LONDON/Bengaluru (Reuters) – After several lean years for emerging markets, fund managers are bullish again on the asset class, expecting it to benefit in a post-pandemic world of improving economic growth and a frantic hunt for higher-yielding investments.
Many investors remain wary of course — after all emerging equities have trundled behind developed peers every year but two since 2010 — but top money managers speaking at the Reuters Global Investment Outlook Summit said prospects for the sector seemed bright for 2021.
Recent data reflect that optimism. Flows into emerging market (EM) portfolios surged to record levels in November while emerging stocks have returned more than developed peers in the past six months.
MSCI’s index of emerging currencies is at its highest since April 2018 and in bond markets, the yield premia investors demand to hold EM debt over developed peers has compressed sharply from its March blowout.
The sentiment U-turn stems from a burst of exuberance caused by positive news about coronavirus vaccines and rapid dollar weakening which many expect will extend into next year.
“They (emerging markets) have turned a corner for now,” NN Investment Partners’ Chief Investment Officer Valentijn van Nieuwenhuijzen told the Summit, though he warned much hinged on progress in vaccine deployment.
Economic growth in emerging markets, excluding China, is forecast by the International Monetary Fund to reach 5% in 2021, compared to 3.9% for advanced economies.
Goldman Sachs has forecast a 2021 bull market for commodities, a resource many emerging economies rely upon for revenues.
The recovery was highlighted by Citi’s economic surprise index for emerging markets hitting a record high this week.
“It took a lot longer for emerging markets to start (recovery), but that has started now… and actually a better COVID response (than the West) pretty much everywhere, other than Brazil,” said Jim Leaviss, CIO of public fixed income at M&G Investments.
He noted that emerging markets carried “real” — inflation-adjusted yields of up to 4% compared to minus 0.2% in Germany.
“For me, that looks to be the valuation opportunity.”
The world’s biggest asset manager, BlackRock, this week upgraded both EM local-currency and hard-currency debt in its portfolio, citing easy global monetary policy and dollar weakness.
Emerging markets may not be out of the woods yet.
Despite the recent surge, EM assets have lagged developed market peers for much of 2020. Bonds denominated in emerging currencies remain most unloved; with a minus 0.88% return for the year, according to FE Analytics.
“There is plenty of scope for EM to catch up, but risks remain,” Esty Dwek, head of global markets strategy at Natixis, told the Reuters Global Markets Forum.
“Expectations are for an easing in tensions with China, but it will not be as smooth as people expect.”
Under Donald Trump’s presidency, markets have been beholden to the United States’ trade frictions with China.
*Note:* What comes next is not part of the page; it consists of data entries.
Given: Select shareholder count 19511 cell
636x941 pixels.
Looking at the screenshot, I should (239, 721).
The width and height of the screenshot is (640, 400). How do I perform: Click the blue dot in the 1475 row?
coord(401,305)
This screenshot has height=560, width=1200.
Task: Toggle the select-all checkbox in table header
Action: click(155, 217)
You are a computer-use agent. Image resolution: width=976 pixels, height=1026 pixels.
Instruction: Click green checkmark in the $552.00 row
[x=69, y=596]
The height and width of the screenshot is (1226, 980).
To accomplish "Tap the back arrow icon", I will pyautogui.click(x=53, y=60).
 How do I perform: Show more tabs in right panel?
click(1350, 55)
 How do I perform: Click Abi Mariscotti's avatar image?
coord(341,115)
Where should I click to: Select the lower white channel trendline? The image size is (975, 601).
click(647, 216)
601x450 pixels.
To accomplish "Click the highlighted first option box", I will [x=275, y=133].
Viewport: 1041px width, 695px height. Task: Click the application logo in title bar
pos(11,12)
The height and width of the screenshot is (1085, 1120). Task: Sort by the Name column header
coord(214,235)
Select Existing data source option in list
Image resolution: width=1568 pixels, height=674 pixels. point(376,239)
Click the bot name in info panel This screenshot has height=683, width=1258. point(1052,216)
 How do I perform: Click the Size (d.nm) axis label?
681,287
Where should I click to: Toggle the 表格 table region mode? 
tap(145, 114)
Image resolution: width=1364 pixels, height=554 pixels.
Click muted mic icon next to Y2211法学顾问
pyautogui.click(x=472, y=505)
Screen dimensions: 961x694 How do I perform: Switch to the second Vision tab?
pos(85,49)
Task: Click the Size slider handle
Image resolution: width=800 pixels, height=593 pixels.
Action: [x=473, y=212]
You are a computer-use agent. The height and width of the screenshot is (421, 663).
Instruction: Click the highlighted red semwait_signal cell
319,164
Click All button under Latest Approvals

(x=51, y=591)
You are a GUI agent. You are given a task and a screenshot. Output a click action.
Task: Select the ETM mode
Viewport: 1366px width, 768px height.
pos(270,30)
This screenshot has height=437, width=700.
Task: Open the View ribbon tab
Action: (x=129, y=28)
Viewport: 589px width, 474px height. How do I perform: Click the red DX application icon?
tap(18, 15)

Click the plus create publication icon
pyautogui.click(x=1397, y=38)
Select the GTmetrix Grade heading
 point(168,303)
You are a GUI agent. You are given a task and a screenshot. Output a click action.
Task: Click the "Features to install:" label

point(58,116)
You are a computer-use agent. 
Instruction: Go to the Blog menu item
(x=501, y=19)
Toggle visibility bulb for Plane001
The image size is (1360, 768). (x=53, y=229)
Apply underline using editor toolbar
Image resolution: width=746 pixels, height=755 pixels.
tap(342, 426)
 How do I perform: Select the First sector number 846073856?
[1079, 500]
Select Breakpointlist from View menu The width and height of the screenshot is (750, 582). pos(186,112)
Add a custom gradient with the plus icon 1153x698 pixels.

President-elect Joe Biden has said he will not immediately cancel the trade agreement Trump struck, nor take steps to remove tariffs on Chinese exports.
Societe Generale analysts point out too that emerging markets offer relatively low yields compared to past cycles, after a torrent of interest rate cuts and a far lower global cost of capital. Philippines, for instance, this week raised $2.75 billion from the sale of global bonds at record low coupons.
A weaker dollar also won’t lift every currency, Societe Generale added, noting that EM output was not returning to pre-pandemic levels “anytime soon”, forecasting roughly flat performance in EM currencies in 2021.
In a reminder of the uneven recovery cycles across the developing world, Chinese services sector data on Thursday showed new business grew in November at the fastest pace in over a decade.
Russian service sector activity, on the other hand, shrank for the second straight month, weighed down by a resurgence in virus infections.